Choose a reason for hiding this comment
The reason will be displayed to describe this comment to others. Learn more.
Seems enough accurate to me
I must say that I am very sad to see this PR merged despite the concerns and discussions initiated, esp by @felixcremer . The post contained some concrete technical discussion points which were replied to with links to very general PR-like youtube material without trying to listen to the community feedback of people actually trying to implement the new portions of specs proposed here. I don't view this process as healthy community integration. In the future our group will continue to use the multiscale conventions proposed here https://forum.image.sc/t/multiscale-arrays-v0-1/37930 and not implement the spec proposed here. |
Thank you for sharing your concerns.
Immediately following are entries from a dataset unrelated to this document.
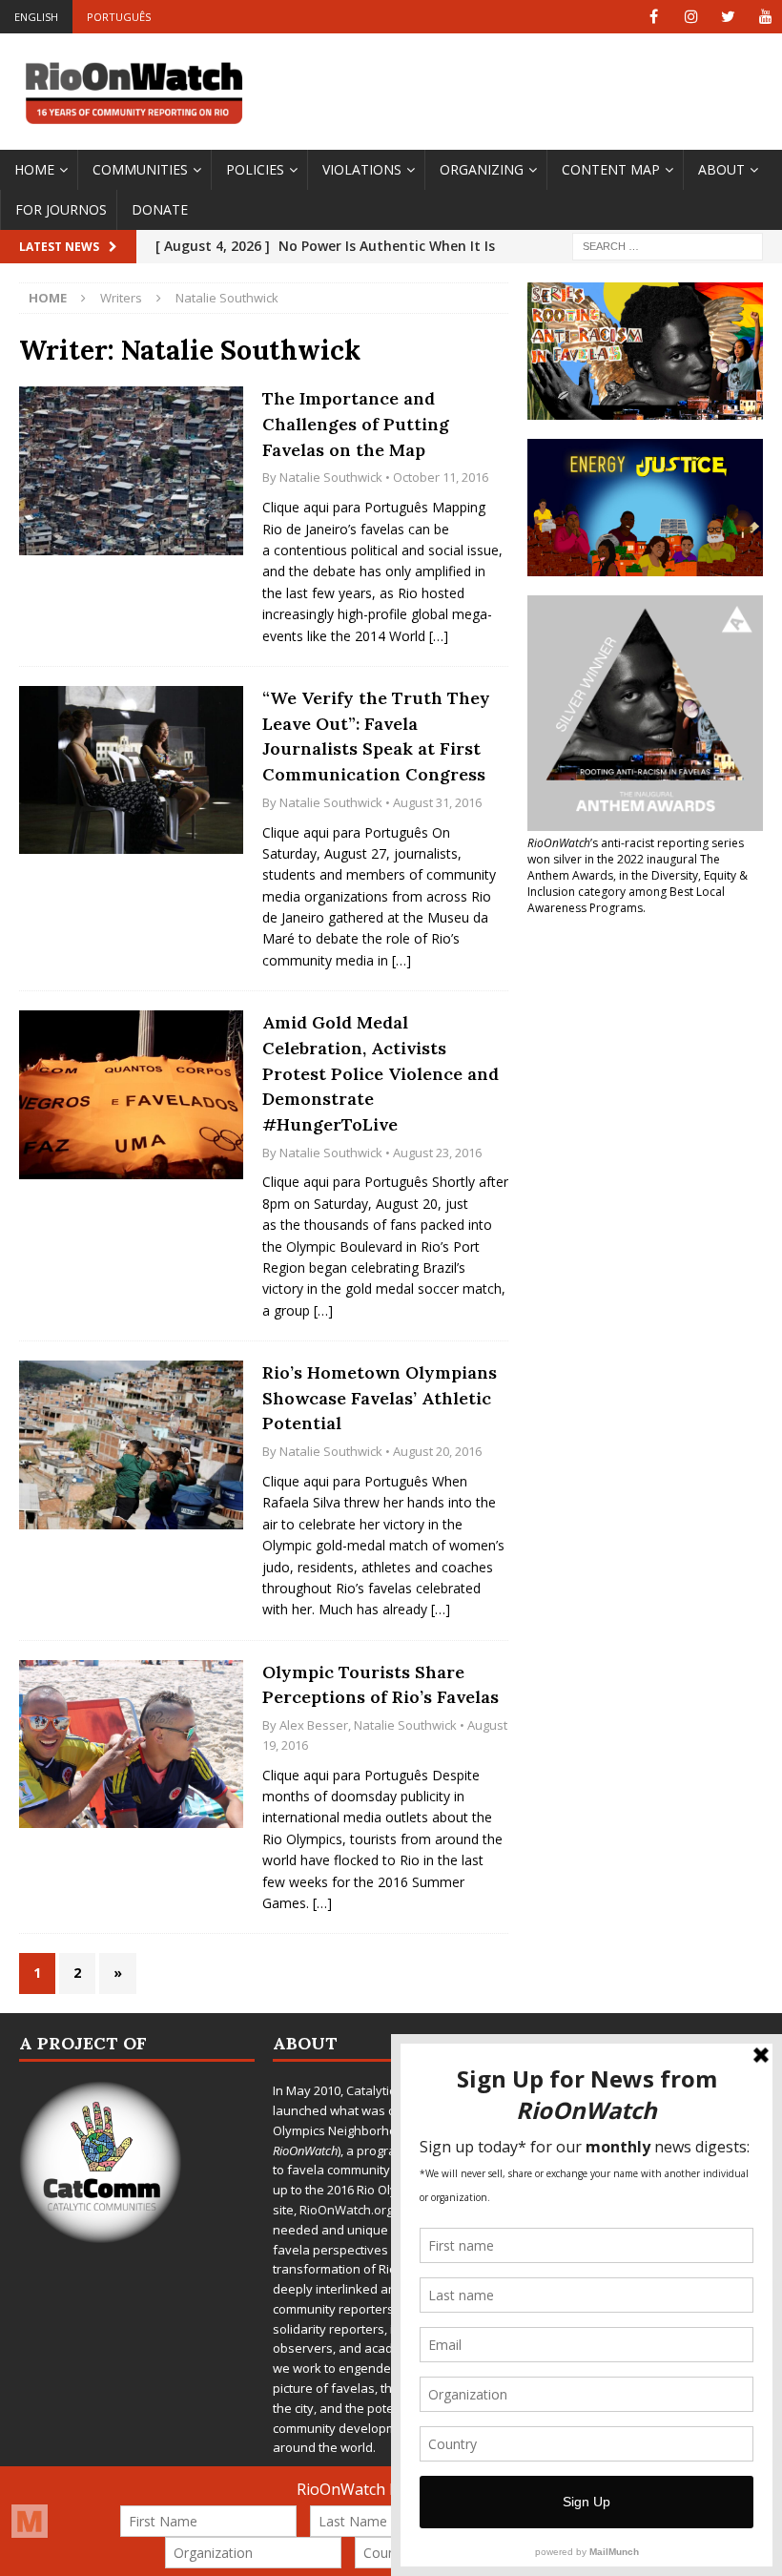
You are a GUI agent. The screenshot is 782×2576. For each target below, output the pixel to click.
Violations (361, 169)
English (36, 17)
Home (34, 169)
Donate (160, 209)
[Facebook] (653, 16)
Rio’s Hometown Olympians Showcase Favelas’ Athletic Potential (379, 1397)
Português (119, 17)
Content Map (611, 169)
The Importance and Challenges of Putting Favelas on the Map (355, 423)
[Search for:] (667, 246)
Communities (140, 169)
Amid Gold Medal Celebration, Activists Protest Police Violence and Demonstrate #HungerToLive (380, 1073)
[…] (438, 636)
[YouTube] (765, 16)
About (721, 169)
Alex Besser (313, 1725)
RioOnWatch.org (346, 2209)
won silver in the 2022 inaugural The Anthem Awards (623, 867)
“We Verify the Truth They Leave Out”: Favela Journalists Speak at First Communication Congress (376, 736)
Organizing (482, 169)
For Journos (61, 209)
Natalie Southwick (330, 477)
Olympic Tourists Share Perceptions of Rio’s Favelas (380, 1685)
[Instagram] (691, 16)
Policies (255, 169)
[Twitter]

We appreciate the insights and the technical feedback raised by the community, especially from those actively working to implement these specifications. I want to clarify that this PR doesn’t modify the correct file, which itself is due for restructuring. The discussion remains open, and I'd encourage you and your group to attend the meetings, where we address these points directly. |
This PR implements the changes discussed in #30 and during the Zarr Sprint on Feb. 8, 2024 (participants: @maxrjones and @thomas-maschler).
It refactors the current
multiscales
metadata attribute and replaces the current dataset definition with theOGC Two Dimensional Tile Matrix Set
standard. This change will allow for more flexibility when defining the layout of multiscales and embrace already existing standards instead of reinventing the wheel.The Tile Matrix Set standard includes all information currently covered by the dataset definition and includes additional information on chunk layout, pixel size, and origin of the matrix.